Guevara, Fidel Castro, Salvador Allende, Simón Bolívar, Pablo Neruda, Roque
Dalton (por hacer un resumen rápido) de repente encarnaron en “Caíto”; fue él y
su canto y su presencia que me hicieron saber que todo lo que yo imaginaba,
pensaba, sentía, era verdad. Que existían. Que yo existía como latinoamericano.
Carlos
Díaz “Caíto” había llegado a México en mil novecientos setenta y siente para
formar parte del grupo Sanampay, pero luego (casi en el tiempo en el que lo
conocí) se hizo solista. Y desde mil novecientos ochenta y uno viajó por todo
el territorio nacional para participar en festivales. “Caíto, dio voz a
Zitarrosa, Luis Eduardo Aute, Vicente Garrido, Pablo Milanés, Joan Manuel
Serrat, y en ese instante, cuando en su cuello se inflamaban sus venas al
cantar, también rasgaba la lira y se enfrentaba al público de Zapotlán, y le
ofrecía su intensa voz que yo disfruté mucho y aún lo hago en este instante en
el que escribo estas líneas.
Fue,
pues, “Caíto”, el corpus de muchas ilusiones mías en relación a la historia
social y cultural del continente; fue él el culpable que yo creyera aún más en
el pensamiento y siguiera los movimientos sociales; fue él quien —aún hoy—
representa ese anhelo de que el sueño de Bolívar alguna vez se cumplirá.
Puente
y vía. Medio y mensajero. Representación y encarnación de lo que es hasta hoy
en día es un trovador de la llamada Nueva Canción latinoamericana. Porque todo
lo que yo escuche relacionado a ese movimiento, va siempre en directo hacia su
persona, que esa noche bajó del escenario, después de su actuación y convivió
con su audiencia.
Recuerdo
haber intercambiado algunas frases con él.
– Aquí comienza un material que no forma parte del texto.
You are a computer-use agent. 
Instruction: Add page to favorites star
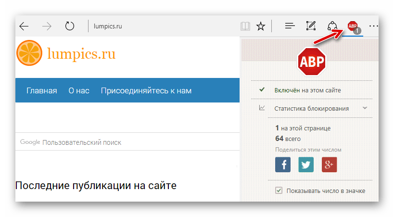tap(260, 26)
Sin saber de cierto lo que
conversamos aquella noche, me dolió enterarme de su muerte, ocurrida el ocho de
noviembre de dos mil cuatro, luego de un padecimiento de cáncer pulmonar.
Carlos
Díaz “Caíto”, había nacido en Mar del Plata, provincia de Buenos Aires, en mil
novecientos cuarenta y cinco. Con apenas cincuenta y nueve años, en la Ciudad
de México, hizo una pausa y dejó de cantar para un específico público.
Ahora
canta para ser escuchado por todos, quizás por una eternidad.